## [Texto fornecido]
Tendo presente as especificidades acima assinaladas e o facto de a garantia bancária revestir características próprias que a diferenciam da fiança, tal como se deixou profusamente explanado na sentença recorrida, leva-nos a concluir que as condições da prestação de garantia bancária por parte de uma instituição bancária não podem servir de modelo de comparação para efeitos de determinação do valor remuneratório a fixar à fiança prestada pela Recorrente, uma vez que as duas operações não revestem similitudes suficientes de comparabilidade, nos termos do disposto no nº 3 do artigo 4º da Portaria nº 1446-C/2001 - neste sentido, o já citado Ac. deste Supremo Tribunal de 12-05-2021, Proc. nº 0766/11.2BEAVR, www.dgsi.pt.

Na verdade, parte dos benefícios que a Recorrida espera vir a ter com a prestação da fiança a favor da sua participada decorrem da sua condição de sócia, situação que não tem equivalente económico na prestação de garantia bancária por parte de uma instituição bancária.

Além disso, para que seja considerada uma operação comparável é necessário que estejamos perante uma operação com características económicas semelhantes às que se praticam em operações não vinculadas, sendo de sublinhar a especificidade da prestação de garantias intragrupo e o facto de já decorrer do artigo 501.º do CSC uma responsabilidade ipso iure, solidária, ilimitada, objectiva e automática, pelo que “parece inquestionável que a assunção de uma garantia de pagamento por parte da sociedade dominante (pelas dívidas de uma sociedade dominada) não vem alterar, de forma significativa, o regime de responsabilidade que já lhe é aplicável por força das disposições dos artigos 501.º e 491.º do Código das Sociedades Comerciais.

Atento o disposto no artigo 5.º da Portaria n.º 1446-C/2001, especialmente na alínea d) não se pode abstrair do facto de a relação entre a Impugnante e as sociedades dominadas não poder ser comparável às relações que se estabelecem entre entidades independentes entre si, sendo que em condições normais estas últimas se encontram impedidas, nos termos do artigo 6.º, n.º 3 do CSC de prestar este tipo de garantias a terceiras entidades, encontrando-se tal função reservada às instituições de crédito.

Nesta sede, cabe ainda notar, como se aponta na decisão recorrida, o risco económico suportado nas duas operações é significativamente diverso, e “embora a fiança e a garantia bancária autónoma possam partilhar características comuns, a forma como o risco recai sobre o fiador e sobre o garante da garantia bancária autónoma é potencialmente gerador de diferenças que atingem de forma significativa a sua comparabilidade(negrito de nossa autoria).

3.2.5.6. Em conclusão, competindo à Administração Tributária demonstrar a verificação dos pressupostos de aplicação do regime dos preços de transferência consagrados no artigo 58.º, n.º 1 do CIRC - que, no caso, se traduziria em fazer a prova de que a prestação de fiança pela Impugnante e a prestação de garantias bancarias autónomas cujos encargos foram por si suportados reúnem condições para serem consideradas comparáveis, por apresentarem características económicas e financeiras relevantes suficientemente similares -, prova que não logrou fazer, há que concluir, como o fez a sentença recorrida, pela existência de erro sobre os pressupostos de facto e de direito da liquidação geradora da sua anulação nesta parte.

Registos de posição do alvo:
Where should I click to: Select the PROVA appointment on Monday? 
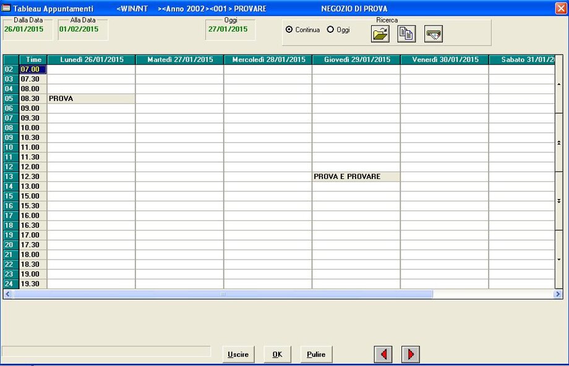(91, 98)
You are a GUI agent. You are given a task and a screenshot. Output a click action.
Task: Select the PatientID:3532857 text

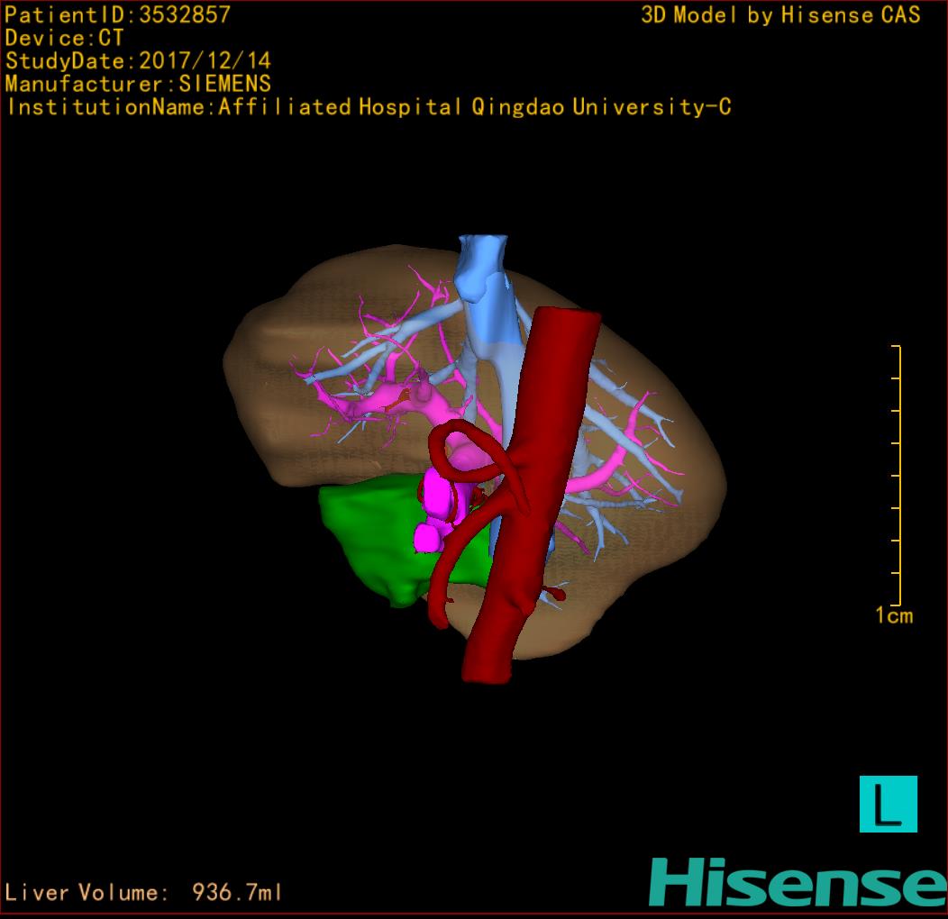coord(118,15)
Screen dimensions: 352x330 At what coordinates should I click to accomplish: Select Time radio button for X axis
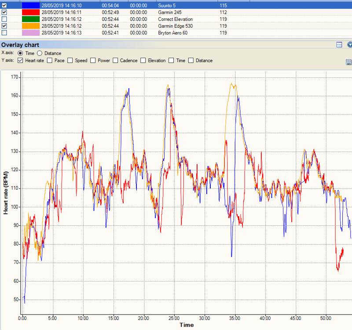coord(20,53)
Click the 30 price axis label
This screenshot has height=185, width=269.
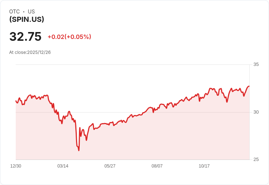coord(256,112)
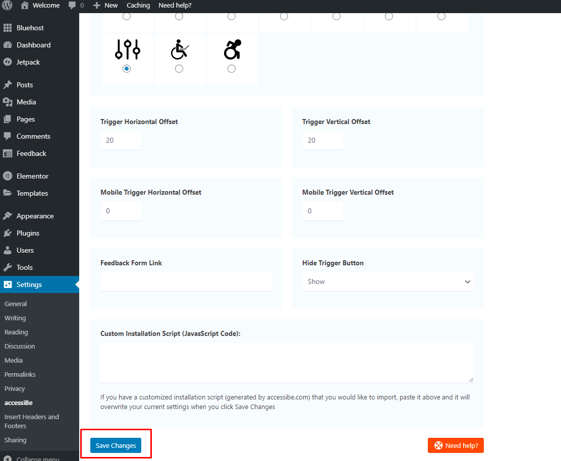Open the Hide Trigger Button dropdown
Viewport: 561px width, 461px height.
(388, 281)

## [Tarefa pedida 1]
Extraia do texto sobre fiança e garantia bancária o trecho que vai de "Na verdade, parte" a "uma instituição bancária.", sem qualquer alteração.
## [Tarefa pedida 2]
Segundo o texto sobre fiança e garantia bancária, a que entidades está reservada a função de prestar este tipo de garantias a terceiras entidades?
## [Tarefa pedida 3]
Por favor, prossiga o texto sobre fiança e garantia bancária a partir do ponto em que ele termina.

## [Resultado da tarefa 1]
Na verdade, parte dos benefícios que a Recorrida espera vir a ter com a prestação da fiança a favor da sua participada decorrem da sua condição de sócia, situação que não tem equivalente económico na prestação de garantia bancária por parte de uma instituição bancária.

## [Resultado da tarefa 2]
Às instituições de crédito.

## [Resultado da tarefa 3]
Improcederá, pois, nesta parte, com os fundamentos expostos, o presente recurso.

3.2.6. Da legalidade da correcção relativa à majoração dos encargos relativos à criação líquida de emprego, no valor de € 15.594,45: a interpretação do regime legal consagrado no artigo 17.º, n.º 3 do EBF.

3.2.6.1. A Recorrente está igualmente inconformada com o julgado na parte em que, convocando um acórdão do Pleno desta Secção e Tribunal, decidiu anular a correcção realizada na parte respeitante à majoração dos encargos com a criação líquida de emprego.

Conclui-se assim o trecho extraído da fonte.